HOW TO COMPLETE THIS TASK: Your answer should be an exact copy of the lines from the one containing "Task: Switch to the 布局 tab in left panel" through the last line of the records below, without any pictures.

INPUT DATA:
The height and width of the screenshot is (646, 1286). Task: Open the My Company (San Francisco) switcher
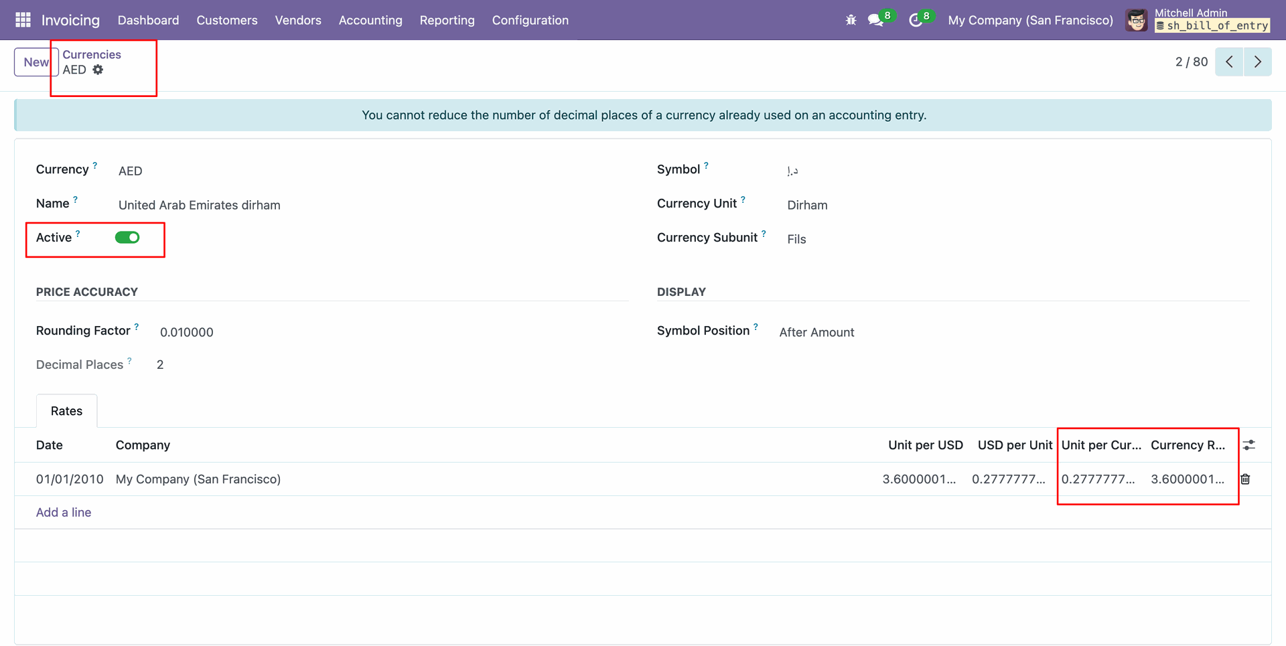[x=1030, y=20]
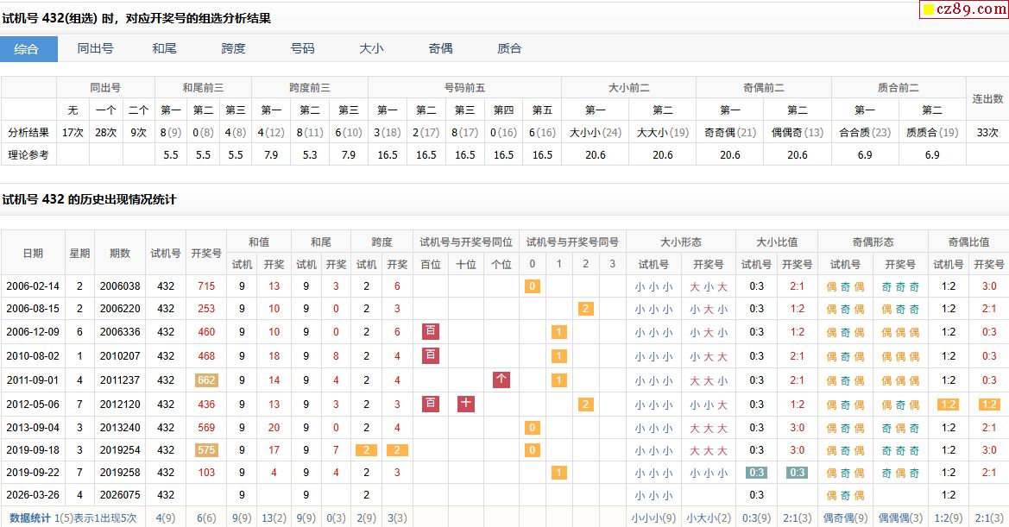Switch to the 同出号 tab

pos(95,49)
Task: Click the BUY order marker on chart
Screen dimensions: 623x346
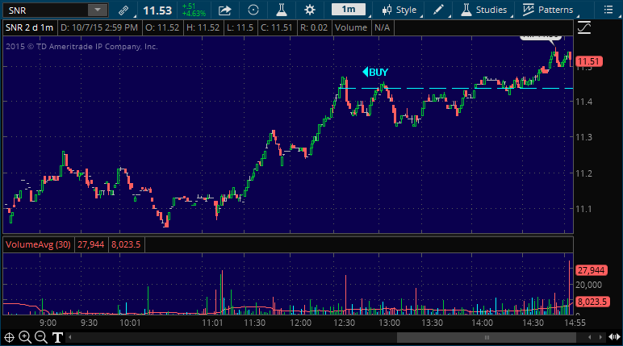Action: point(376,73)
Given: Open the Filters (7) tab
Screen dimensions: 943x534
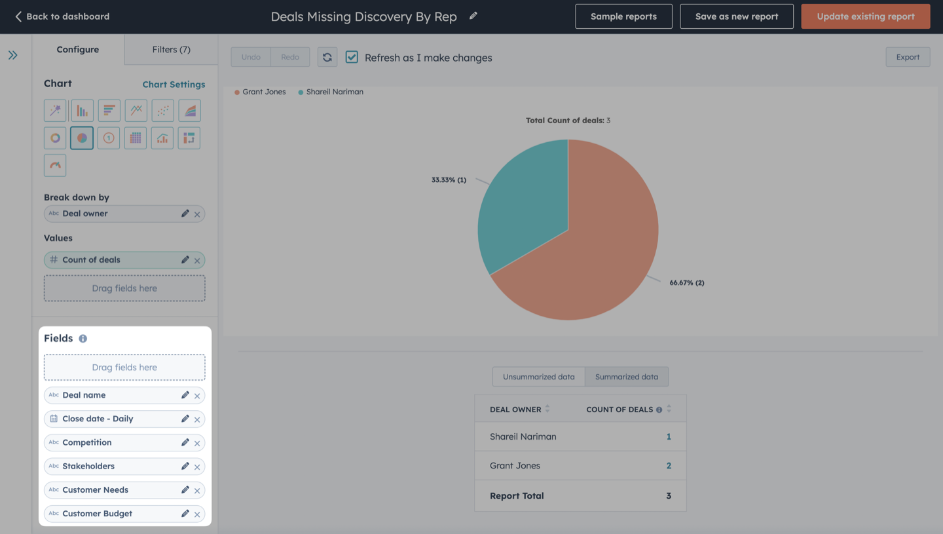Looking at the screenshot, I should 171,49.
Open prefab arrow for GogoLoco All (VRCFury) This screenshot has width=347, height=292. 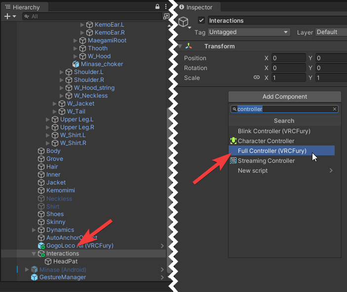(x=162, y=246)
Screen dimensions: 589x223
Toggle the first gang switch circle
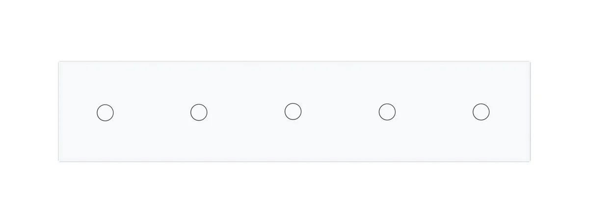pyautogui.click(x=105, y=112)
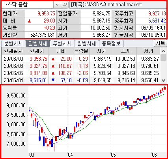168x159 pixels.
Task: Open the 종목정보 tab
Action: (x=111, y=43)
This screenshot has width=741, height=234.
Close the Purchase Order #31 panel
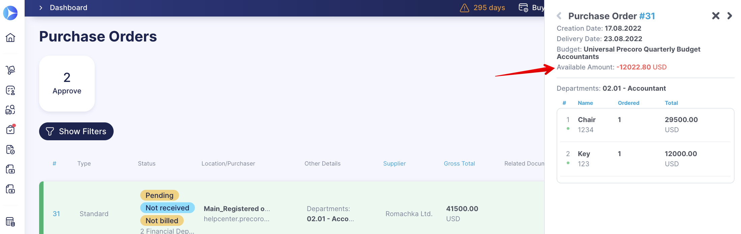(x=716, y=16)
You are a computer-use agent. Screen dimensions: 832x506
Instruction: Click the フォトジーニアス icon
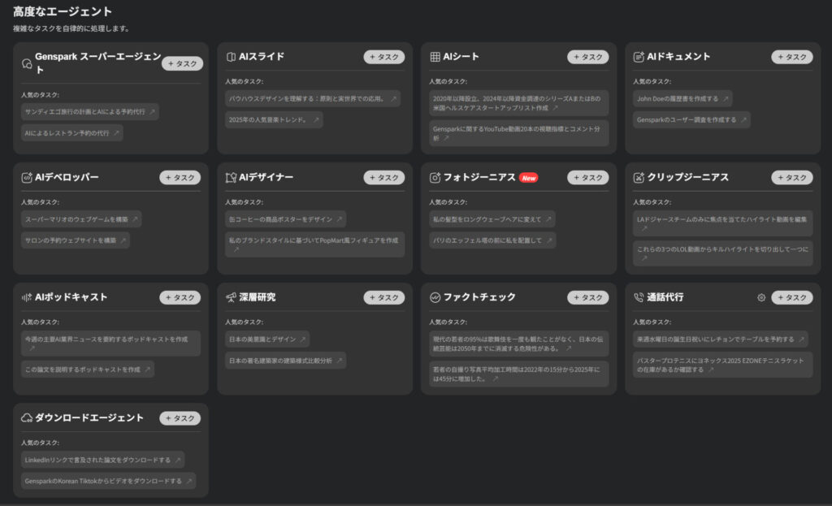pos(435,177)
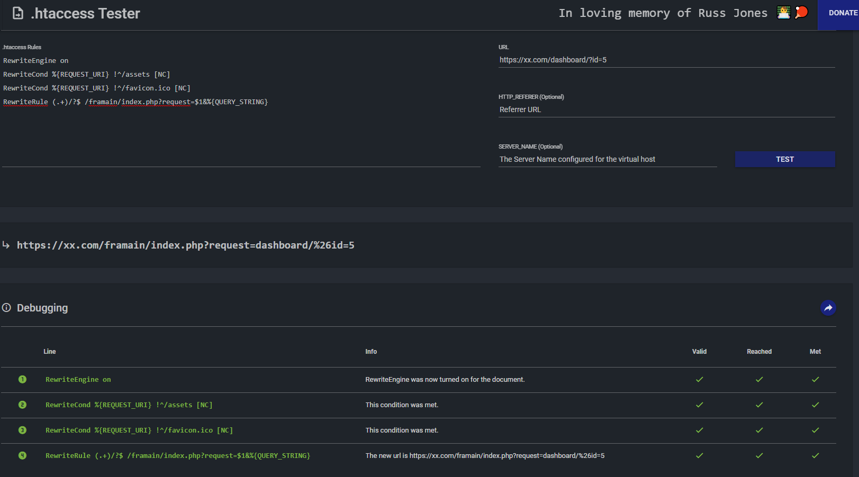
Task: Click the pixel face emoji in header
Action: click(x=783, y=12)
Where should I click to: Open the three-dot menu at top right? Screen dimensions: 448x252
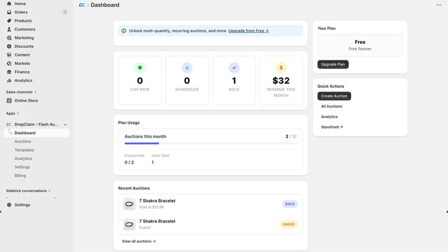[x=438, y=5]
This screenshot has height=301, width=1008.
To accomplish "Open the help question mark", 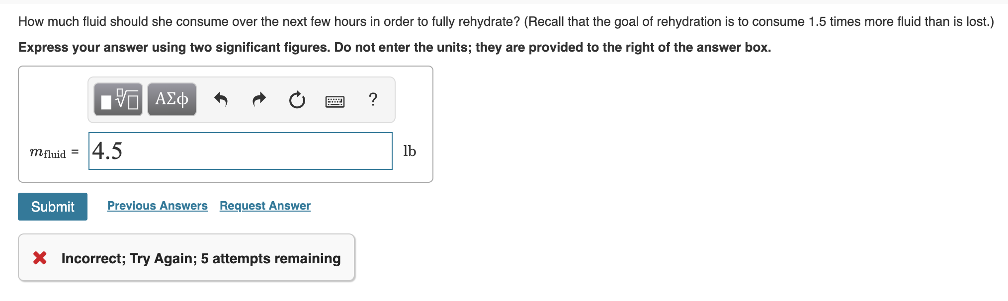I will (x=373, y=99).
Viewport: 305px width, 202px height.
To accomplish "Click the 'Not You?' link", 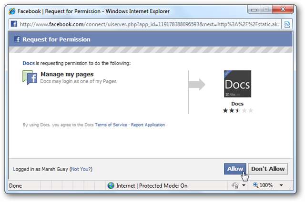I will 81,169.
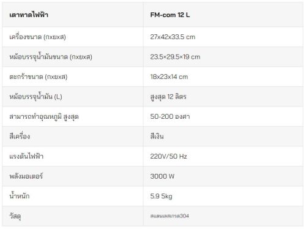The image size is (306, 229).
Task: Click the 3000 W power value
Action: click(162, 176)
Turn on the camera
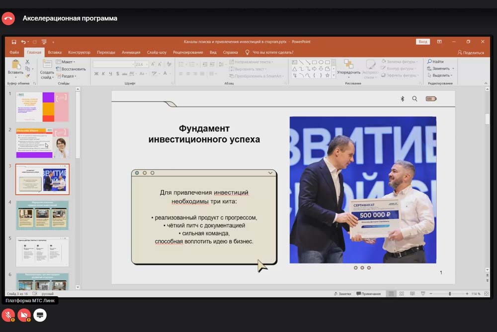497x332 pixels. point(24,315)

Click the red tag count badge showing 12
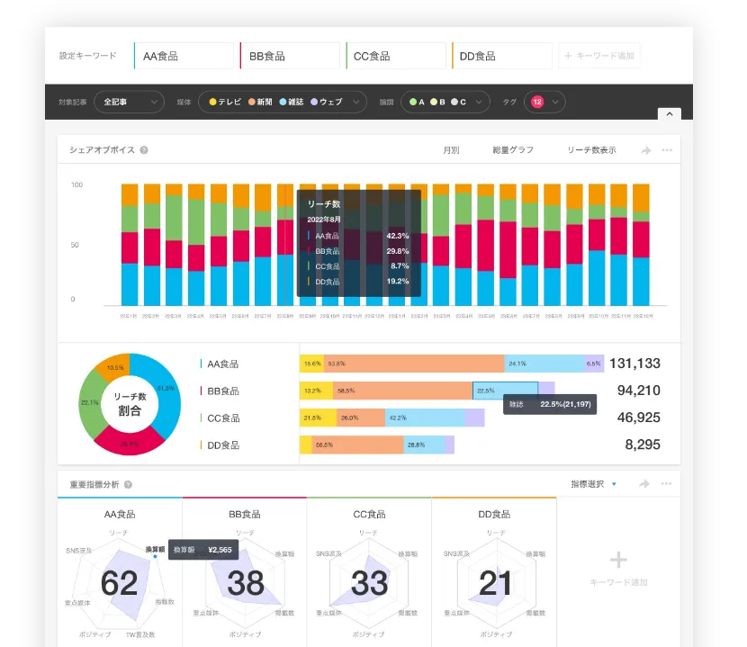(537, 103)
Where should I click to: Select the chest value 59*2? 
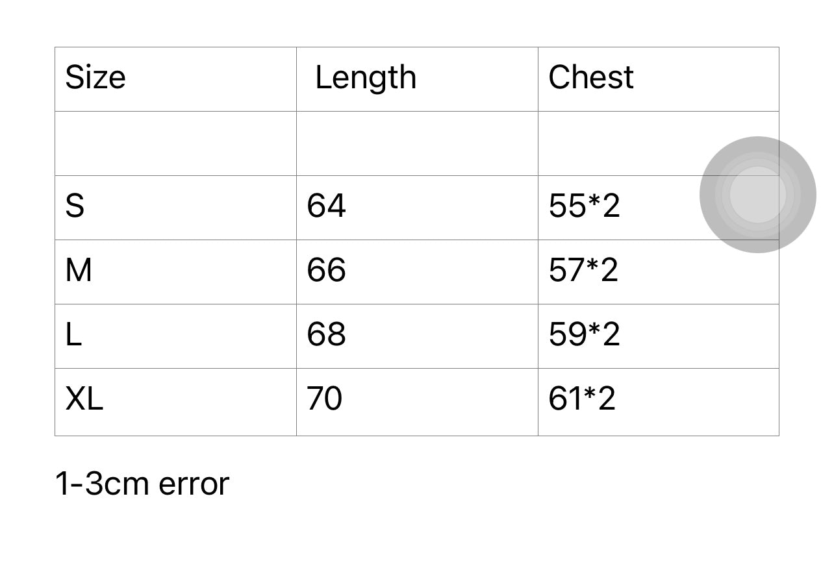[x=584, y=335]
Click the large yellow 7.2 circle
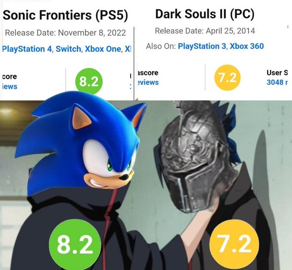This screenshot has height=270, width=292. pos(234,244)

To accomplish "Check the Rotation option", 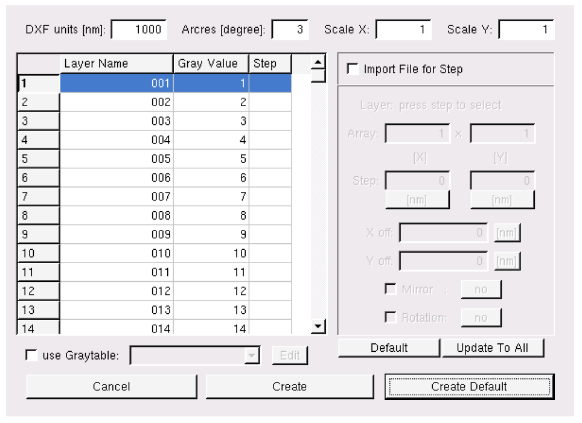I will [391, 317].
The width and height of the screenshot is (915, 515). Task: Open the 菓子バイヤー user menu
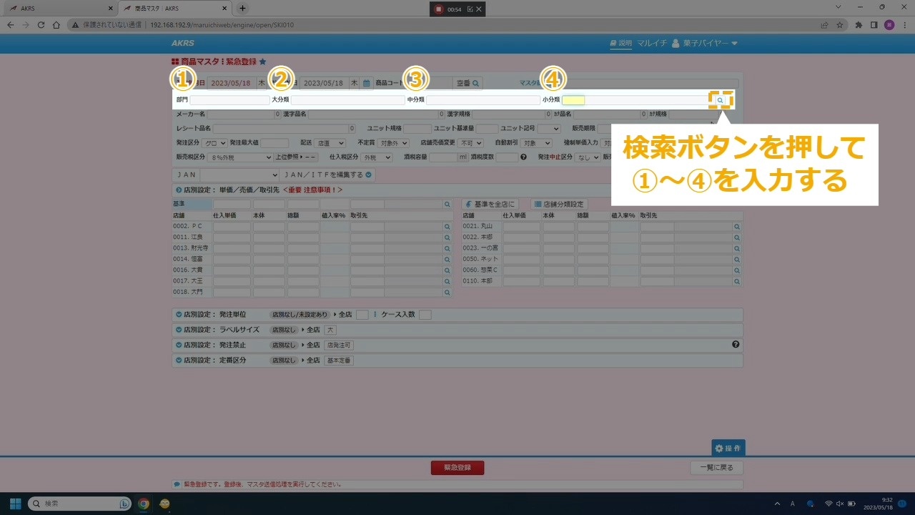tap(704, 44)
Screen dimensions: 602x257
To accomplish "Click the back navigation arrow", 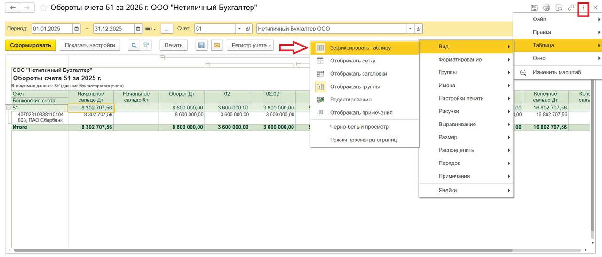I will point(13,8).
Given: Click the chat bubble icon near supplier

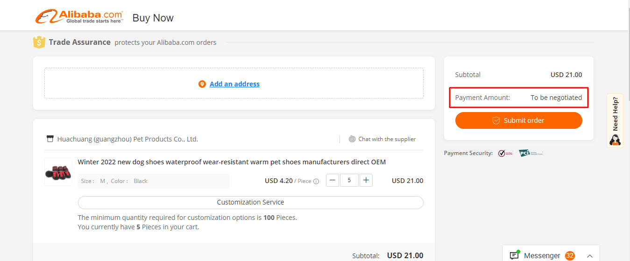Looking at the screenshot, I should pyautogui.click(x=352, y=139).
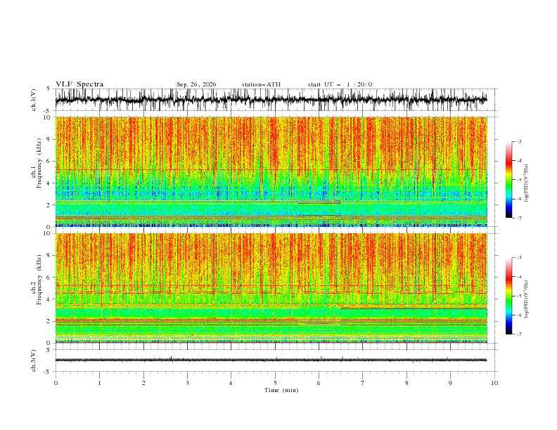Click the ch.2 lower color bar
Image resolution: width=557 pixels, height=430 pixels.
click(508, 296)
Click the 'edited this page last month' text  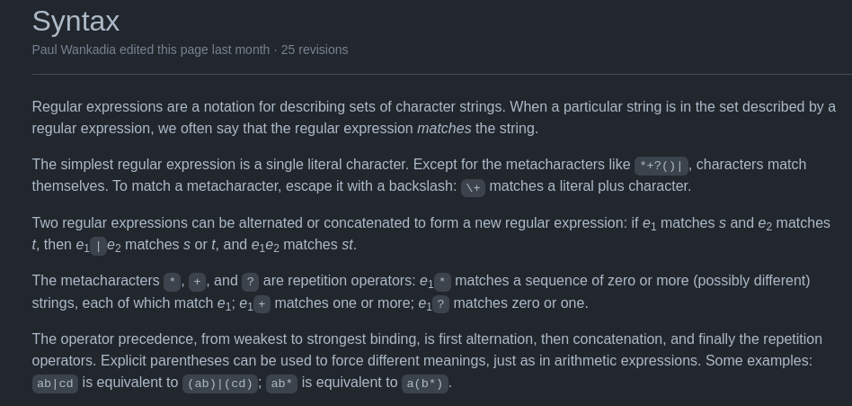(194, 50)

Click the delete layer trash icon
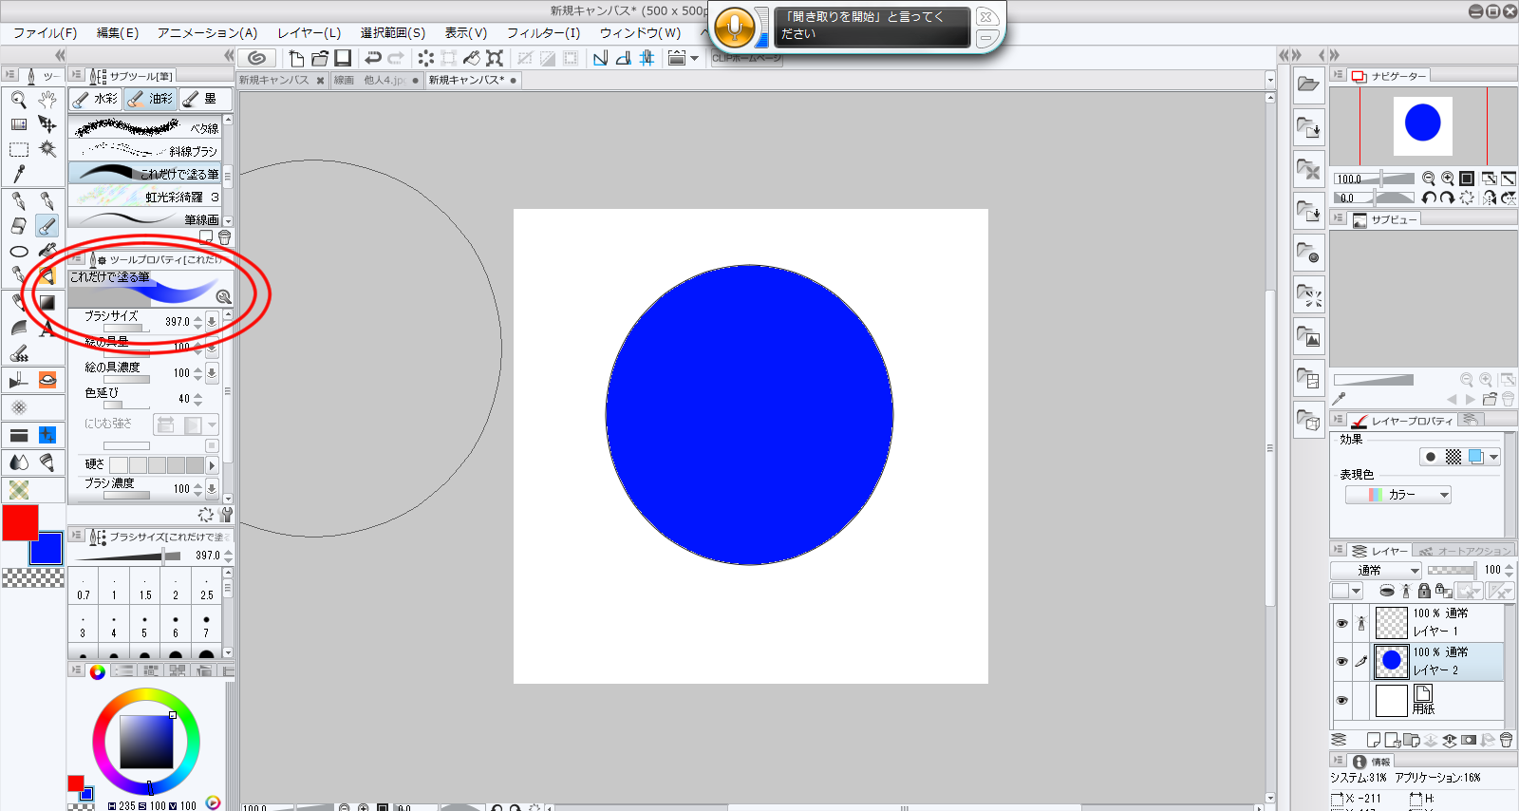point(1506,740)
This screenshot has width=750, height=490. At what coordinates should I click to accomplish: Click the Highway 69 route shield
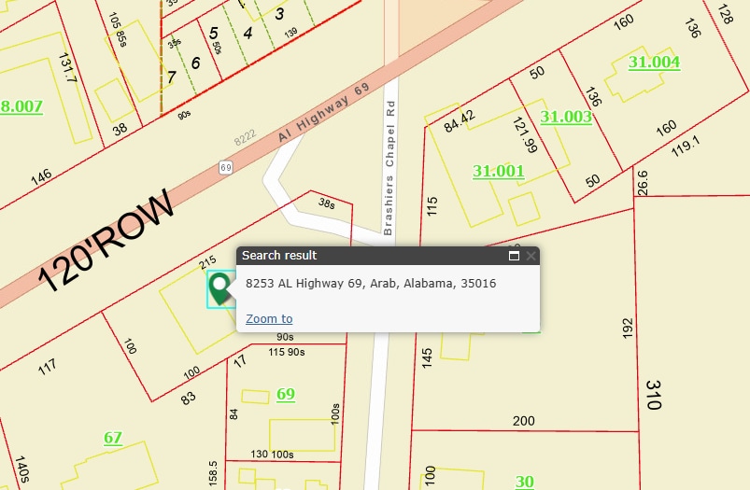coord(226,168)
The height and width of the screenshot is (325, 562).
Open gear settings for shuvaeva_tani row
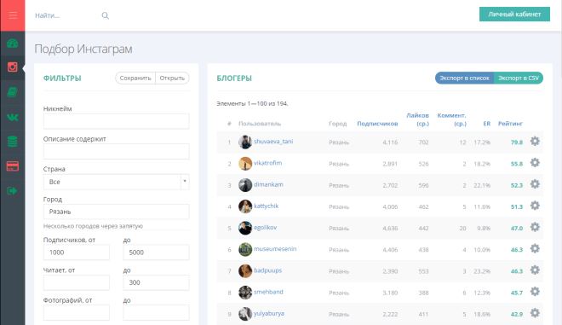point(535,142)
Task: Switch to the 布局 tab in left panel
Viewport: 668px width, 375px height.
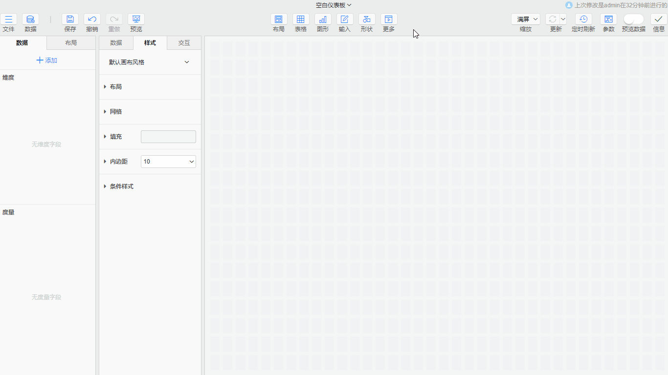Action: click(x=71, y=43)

OUTPUT OF THE EXERCISE:
Task: Switch to the 布局 tab in left panel
Viewport: 668px width, 375px height.
Action: click(x=71, y=43)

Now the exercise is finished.